WORK REQUIRED - Below are records; reproduce exactly the lines from the one that has "Task: Open the Facebook Marketplace nav icon" through the one that has "The height and width of the screenshot is (460, 818).", ends included, and nothing more.

START THE RECORDS

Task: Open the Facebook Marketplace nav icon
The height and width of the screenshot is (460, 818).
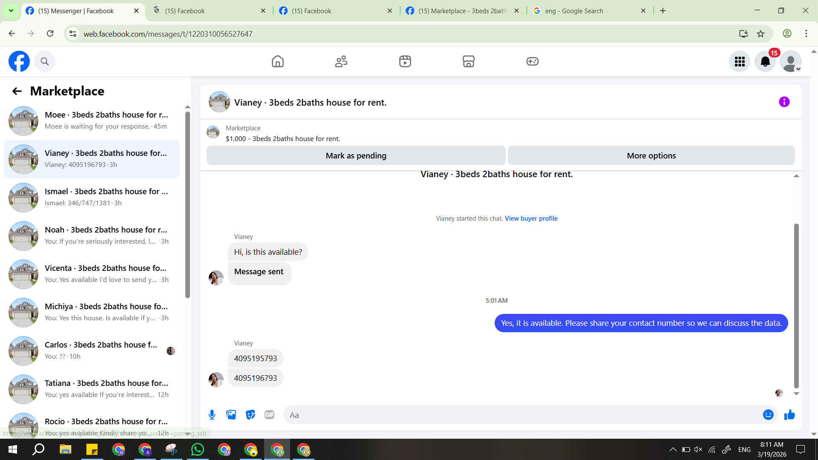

END THE RECORDS
START THE RECORDS

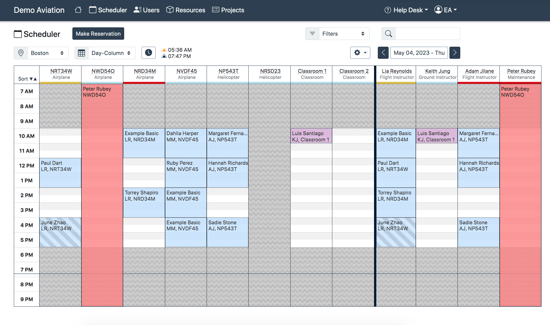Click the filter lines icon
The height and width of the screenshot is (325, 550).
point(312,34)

END THE RECORDS

WRITTEN SOLUTION -
Task: Open the Facebook Marketplace nav icon
The height and width of the screenshot is (460, 818).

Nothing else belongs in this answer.